_What to work on_
Every record listed below should be copied exactly.

_Information_
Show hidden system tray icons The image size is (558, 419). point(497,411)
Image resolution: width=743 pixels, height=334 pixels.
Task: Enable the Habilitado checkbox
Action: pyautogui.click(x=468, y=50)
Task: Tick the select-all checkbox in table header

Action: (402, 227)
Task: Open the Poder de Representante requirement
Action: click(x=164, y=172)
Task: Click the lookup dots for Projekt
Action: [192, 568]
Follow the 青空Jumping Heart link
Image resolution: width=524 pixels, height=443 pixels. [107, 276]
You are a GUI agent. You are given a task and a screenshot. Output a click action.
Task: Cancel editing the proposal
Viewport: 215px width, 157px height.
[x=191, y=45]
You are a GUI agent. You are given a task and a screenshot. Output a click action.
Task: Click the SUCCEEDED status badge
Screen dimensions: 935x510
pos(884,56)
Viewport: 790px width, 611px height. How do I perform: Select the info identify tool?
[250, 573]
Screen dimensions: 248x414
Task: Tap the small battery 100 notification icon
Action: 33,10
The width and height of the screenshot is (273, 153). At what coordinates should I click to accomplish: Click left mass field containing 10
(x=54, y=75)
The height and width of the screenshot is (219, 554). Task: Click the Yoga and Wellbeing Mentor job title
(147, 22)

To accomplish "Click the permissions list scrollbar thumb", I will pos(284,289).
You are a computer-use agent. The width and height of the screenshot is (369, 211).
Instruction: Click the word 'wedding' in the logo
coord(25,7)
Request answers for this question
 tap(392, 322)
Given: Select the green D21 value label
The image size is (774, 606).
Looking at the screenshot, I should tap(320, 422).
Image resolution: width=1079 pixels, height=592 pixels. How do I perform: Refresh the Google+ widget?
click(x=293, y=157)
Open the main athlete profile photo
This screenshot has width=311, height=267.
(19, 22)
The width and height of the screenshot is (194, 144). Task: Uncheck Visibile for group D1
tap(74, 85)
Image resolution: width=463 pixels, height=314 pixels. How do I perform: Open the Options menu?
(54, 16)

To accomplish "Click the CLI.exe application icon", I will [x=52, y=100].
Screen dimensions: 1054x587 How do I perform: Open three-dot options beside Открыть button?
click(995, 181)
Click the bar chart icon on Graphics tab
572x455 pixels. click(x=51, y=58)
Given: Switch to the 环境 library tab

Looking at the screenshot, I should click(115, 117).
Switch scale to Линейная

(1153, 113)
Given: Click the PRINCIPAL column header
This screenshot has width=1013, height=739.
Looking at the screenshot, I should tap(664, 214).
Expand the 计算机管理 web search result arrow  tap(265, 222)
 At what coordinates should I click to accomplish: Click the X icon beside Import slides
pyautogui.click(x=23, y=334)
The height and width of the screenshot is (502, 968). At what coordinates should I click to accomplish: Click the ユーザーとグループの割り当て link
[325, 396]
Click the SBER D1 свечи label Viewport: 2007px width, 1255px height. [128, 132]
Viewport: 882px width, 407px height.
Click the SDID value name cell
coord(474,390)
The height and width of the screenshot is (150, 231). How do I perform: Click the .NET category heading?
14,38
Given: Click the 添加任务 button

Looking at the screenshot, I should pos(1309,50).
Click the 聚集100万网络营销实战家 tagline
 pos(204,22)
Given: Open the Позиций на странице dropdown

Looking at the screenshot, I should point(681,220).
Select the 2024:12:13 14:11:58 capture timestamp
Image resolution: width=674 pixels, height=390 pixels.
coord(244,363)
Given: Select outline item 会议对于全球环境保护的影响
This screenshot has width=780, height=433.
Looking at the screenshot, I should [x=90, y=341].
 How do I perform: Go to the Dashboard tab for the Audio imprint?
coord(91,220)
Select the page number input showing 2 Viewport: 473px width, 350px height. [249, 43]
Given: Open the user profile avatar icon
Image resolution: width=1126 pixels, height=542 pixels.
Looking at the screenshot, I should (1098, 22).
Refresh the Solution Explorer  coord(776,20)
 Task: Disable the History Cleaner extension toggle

_Task result_
Show hidden system tray icons The image size is (558, 419). point(497,411)
Image resolution: width=743 pixels, height=334 pixels.
Task: Enable the Habilitado checkbox
Action: pyautogui.click(x=468, y=50)
Task: Tick the select-all checkbox in table header

Action: (402, 227)
Task: Open the Poder de Representante requirement
Action: click(x=164, y=172)
Task: Click the lookup dots for Projekt
Action: [192, 568]
Follow the 青空Jumping Heart link
Image resolution: width=524 pixels, height=443 pixels. [107, 276]
You are a GUI agent. You are given a task and a screenshot. Output a click action.
Task: Cancel editing the proposal
Viewport: 215px width, 157px height.
[x=191, y=45]
You are a GUI agent. You are given a task and a screenshot. Output a click action.
Task: Click the SUCCEEDED status badge
Screen dimensions: 935x510
pos(884,56)
Viewport: 790px width, 611px height. How do I perform: Select the info identify tool?
[250, 573]
Screen dimensions: 248x414
Task: Tap the small battery 100 notification icon
Action: 33,10
The width and height of the screenshot is (273, 153). At what coordinates should I click to accomplish: Click left mass field containing 10
(x=54, y=75)
The height and width of the screenshot is (219, 554). Task: Click the Yoga and Wellbeing Mentor job title
(147, 22)

To accomplish "Click the permissions list scrollbar thumb", I will pos(284,289).
You are a computer-use agent. The width and height of the screenshot is (369, 211).
Instruction: Click the word 'wedding' in the logo
coord(25,7)
Request answers for this question
 tap(392, 322)
Given: Select the green D21 value label
The image size is (774, 606).
Looking at the screenshot, I should tap(320, 422).
Image resolution: width=1079 pixels, height=592 pixels. How do I perform: Refresh the Google+ widget?
click(x=293, y=157)
Open the main athlete profile photo
This screenshot has width=311, height=267.
(19, 22)
The width and height of the screenshot is (194, 144). Task: Uncheck Visibile for group D1
tap(74, 85)
Image resolution: width=463 pixels, height=314 pixels. How do I perform: Open the Options menu?
(54, 16)

To accomplish "Click the CLI.exe application icon", I will [x=52, y=100].
Screen dimensions: 1054x587 How do I perform: Open three-dot options beside Открыть button?
click(995, 181)
Click the bar chart icon on Graphics tab
572x455 pixels. click(x=51, y=58)
Given: Switch to the 环境 library tab

Looking at the screenshot, I should click(115, 117).
Switch scale to Линейная

(1153, 113)
Given: Click the PRINCIPAL column header
This screenshot has width=1013, height=739.
Looking at the screenshot, I should tap(664, 214).
Expand the 计算机管理 web search result arrow  tap(265, 222)
 At what coordinates should I click to accomplish: Click the X icon beside Import slides
pyautogui.click(x=23, y=334)
The height and width of the screenshot is (502, 968). At what coordinates should I click to accomplish: Click the ユーザーとグループの割り当て link
[325, 396]
Click the SBER D1 свечи label Viewport: 2007px width, 1255px height. [128, 132]
Viewport: 882px width, 407px height.
Click the SDID value name cell
coord(474,390)
The height and width of the screenshot is (150, 231). How do I perform: Click the .NET category heading?
14,38
Given: Click the 添加任务 button

Looking at the screenshot, I should pos(1309,50).
Click the 聚集100万网络营销实战家 tagline
 pos(204,22)
Given: Open the Позиций на странице dropdown

Looking at the screenshot, I should point(681,220).
Select the 2024:12:13 14:11:58 capture timestamp
Image resolution: width=674 pixels, height=390 pixels.
coord(244,363)
Given: Select outline item 会议对于全球环境保护的影响
This screenshot has width=780, height=433.
Looking at the screenshot, I should [x=90, y=341].
 How do I perform: Go to the Dashboard tab for the Audio imprint?
coord(91,220)
Select the page number input showing 2 Viewport: 473px width, 350px height. [249, 43]
Given: Open the user profile avatar icon
Image resolution: width=1126 pixels, height=542 pixels.
Looking at the screenshot, I should (1098, 22).
Refresh the Solution Explorer  coord(776,20)
 Task: Disable the History Cleaner extension toggle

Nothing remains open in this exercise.